Applying the Statistical Software to Calculate the Heteroskedasticity-Robust \(F\)-Statistic

The general heteroskedasticity-robust formula is applicable in the computation of the \(F\)-statistic. With no regard on whether the errors are homoskedastic or heteroskedastic, \({ F }_{ q,\infty }\) is the \(F\)-statistic’s large \(n\) distribution based on the null hypothesis.

For most statistical software, the homoskedastic-only standard errors are calculated by default. However, other software packages require the user to select the “robust” option for the \(F\)-statistic to be computed applying the heteroskedasticity-robust standard errors.

Applying the \(F\)-Statistic to calculate the \(p-value\)
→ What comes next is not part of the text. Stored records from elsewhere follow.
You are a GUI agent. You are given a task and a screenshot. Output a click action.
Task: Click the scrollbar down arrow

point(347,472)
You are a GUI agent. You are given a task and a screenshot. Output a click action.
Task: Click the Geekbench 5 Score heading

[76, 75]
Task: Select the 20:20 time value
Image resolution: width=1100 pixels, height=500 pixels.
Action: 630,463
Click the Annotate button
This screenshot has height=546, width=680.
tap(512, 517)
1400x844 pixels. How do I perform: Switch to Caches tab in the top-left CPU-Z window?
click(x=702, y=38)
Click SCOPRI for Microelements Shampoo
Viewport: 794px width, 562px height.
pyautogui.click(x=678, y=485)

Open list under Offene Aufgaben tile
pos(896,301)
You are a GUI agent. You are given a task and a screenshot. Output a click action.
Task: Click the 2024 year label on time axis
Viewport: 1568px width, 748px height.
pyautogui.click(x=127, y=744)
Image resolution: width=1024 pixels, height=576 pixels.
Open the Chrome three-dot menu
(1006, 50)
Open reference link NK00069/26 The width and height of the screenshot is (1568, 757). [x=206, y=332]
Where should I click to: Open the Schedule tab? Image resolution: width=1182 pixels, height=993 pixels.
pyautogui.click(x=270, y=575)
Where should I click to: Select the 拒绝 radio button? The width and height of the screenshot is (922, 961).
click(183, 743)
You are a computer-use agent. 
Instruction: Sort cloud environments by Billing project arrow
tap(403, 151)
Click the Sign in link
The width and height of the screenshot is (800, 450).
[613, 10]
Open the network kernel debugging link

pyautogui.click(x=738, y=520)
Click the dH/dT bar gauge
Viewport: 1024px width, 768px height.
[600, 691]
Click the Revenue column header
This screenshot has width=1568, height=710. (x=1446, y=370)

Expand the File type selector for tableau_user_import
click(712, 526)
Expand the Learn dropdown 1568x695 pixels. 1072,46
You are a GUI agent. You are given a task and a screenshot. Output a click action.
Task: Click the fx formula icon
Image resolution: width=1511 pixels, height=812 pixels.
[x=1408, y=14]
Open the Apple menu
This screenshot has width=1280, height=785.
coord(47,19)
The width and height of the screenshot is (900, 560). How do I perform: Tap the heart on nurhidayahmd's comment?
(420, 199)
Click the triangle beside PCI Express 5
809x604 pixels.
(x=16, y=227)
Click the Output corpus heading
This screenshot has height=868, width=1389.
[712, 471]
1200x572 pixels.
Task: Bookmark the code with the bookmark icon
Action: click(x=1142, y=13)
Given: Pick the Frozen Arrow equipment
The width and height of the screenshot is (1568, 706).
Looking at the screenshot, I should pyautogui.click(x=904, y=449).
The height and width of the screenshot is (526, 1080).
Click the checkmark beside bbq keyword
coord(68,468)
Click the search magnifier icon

The large sample \({ F }_{ q,\infty }\) approximation can be applied to the distribution of the \(F\)-statistic to calculate the \(p-value\). Assuming the actually computed \(F\)-statistic value is denoted as \({ F }^{ act }\). Under the null hypothesis, the distribution of the \(F\)-statistic is a large-sample \({ F }_{ q,\infty }\).

Therefore:

$$ P-value=Pr\left[ { F }_{ q,\infty }>{ F }^{ act } \right] $$

The Overall Regression \(F\)-Statistic

To test the joint hypothesis that all the slope coefficients are zero, we apply the overall regression \(F\)-statistic. We have that:

$$ { H }_{ 0 }:{ \beta }_{ 1 }=0,{ \beta }_{ 2 }=0,\dots ,{ \beta }_{ k }=0 $$

$$ Versus $$

$$ { H }_{ 1 }:{ \beta }_{ j }\neq 0,\quad at\quad least\quad one\quad j,j=1,\dots ,k $$

No variation in \({ Y }_{ i }\) is explained by any of the regressors, under this null hypothesis. This is despite the likelihood of the intercept being nonzero. In case the null hypothesis holds in large samples, the distribution of the overall regression of the \(F\)-statistic is and \({ F }_{ k,\infty }\).

The \(F\)-Statistic When \(q = 1\)

The test of an \(F\)-statistic is case \(q = 1\) is a single restriction. The null hypothesis on a single regression coefficient will, therefore, be the new joint null hypothesis. Furthermore, the square of the \(t\)-statistic will be the \(F\)-statistic.

The Homoskedasticity-Only \(F\)-Statistic

If we are dealing with a homoskedastic error term, we can express the \(F\)-statistic as the improvement in the fit of the regression as measured either by the sum of squared residuals or by the regression \({ R }^{ 2 }\). This will yield to an \(F\)-statistic that is called the homoskedasticity-only \(F\)-statistic. Its validity is verified only in the event that the error term is homoskedastic. On the other hand, the validity of the heteroskedasticity-robust \(F\)-statistic can be verified whether the error term is homoskedastic or heteroskedastic.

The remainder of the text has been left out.